Entgegen der Ansicht des Amtsgerichts sieht der Senat keinen Anlass, die Einmalzahlung von 500 EUR unberücksichtigt zu lassen, da die vom Amtsgericht angeführten „streikbedingten Nachteile“ nicht ersichtlich sind, zumal der Beklagte nicht angegeben hat, welche Streikausfallgelder er bekommen hat. Die Einmalzahlung ist als Einkommen zu werten.
Abzüge von 2.054,27 EUR:
5 % pauschale berufsbedingte Aufwendungen 1.951,55 EUR
Hilfskasse 6,20 EUR
1,41 % VBL
(von 39.657 : 12, ergibt sich aus der Verdienstbescheinigung
für Dezember 07) 46,60 EUR
Kindesunterhalt (Zahlbetrag) 254 EUR
Bereinigtes Netto: 1.644,75 EUR
Das Ergebnis liegt geringfügig über der amtsgerichtlichen Berechnung.

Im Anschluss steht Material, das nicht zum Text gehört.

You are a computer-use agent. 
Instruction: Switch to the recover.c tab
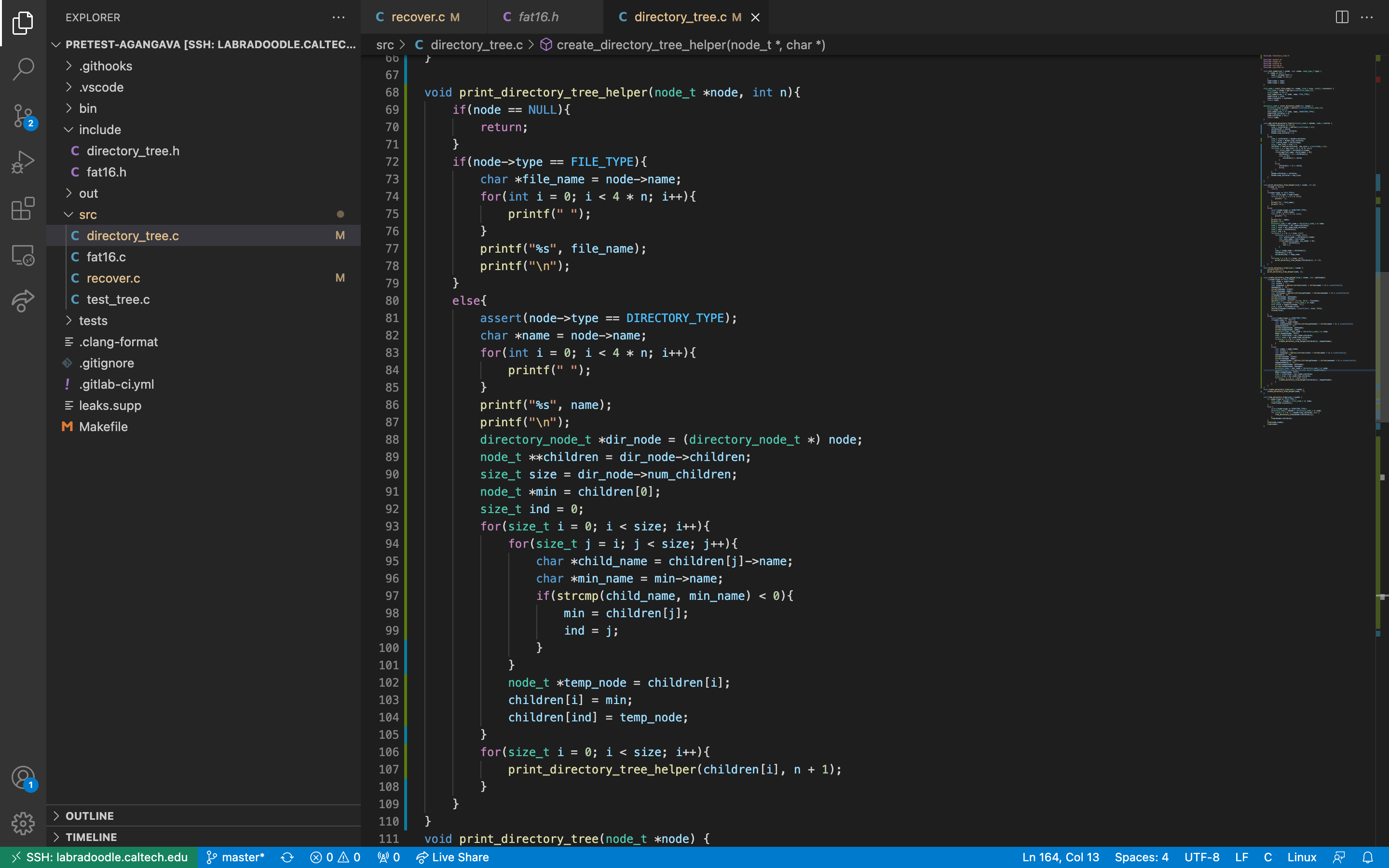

Es ergibt sich ein Unterhaltsanspruch von (1.644,75 – 1141,69)*3/7 = 215,60 EUR.
Der Altersvorsorgeunterhalt beträgt 48 EUR:
Rohunterhalt 215,60 EUR
Bremer Tabelle 01. 01. 2008
fiktives Brutto:
215,60 + 13 % = 243,62 EUR
(Insoweit hat das AG unrichtig mit 14 % gerechnet, die Bremer Tabelle mit Stand 1.1.08 weist 13 % aus)
Altersvorsorgeunterhalt:
244 * 19,9% = 48,56 EUR
Einkommen des Antragsgegners nach Abzug des Vorsorgeunterhalts: (1.644,75 – 48,56 ) = 1.596,19 EUR.
(1.596,19 – 1141,69) * 3/7 = 194,78 EUR (Elementarunterhalt).
Damit ergibt sich insgesamt ein geringfügig höherer Anspruch der Antragstellerin von gerundet 243 EUR als ihn das Amtsgericht ausgesprochen hat, so dass die Berufung des Antragsgegners keinen Erfolg hat.
Der Selbstbehalt des Antragsgegners in Höhe von 1.000 EUR ist gewahrt.
Die Nebenentscheidungen beruhen auf §§ 97 Abs.1, 708 Nr.10, 711 ZPO.
Der Senat hat die Revision zugelassen, da dies zur Fortbildung des Rechts hinsichtlich der Auslegung des § 1570 BGB und der Frage der Befristung des Betreuungsunterhalts nach §1578 b Abs.2 BGB erforderlich erscheint.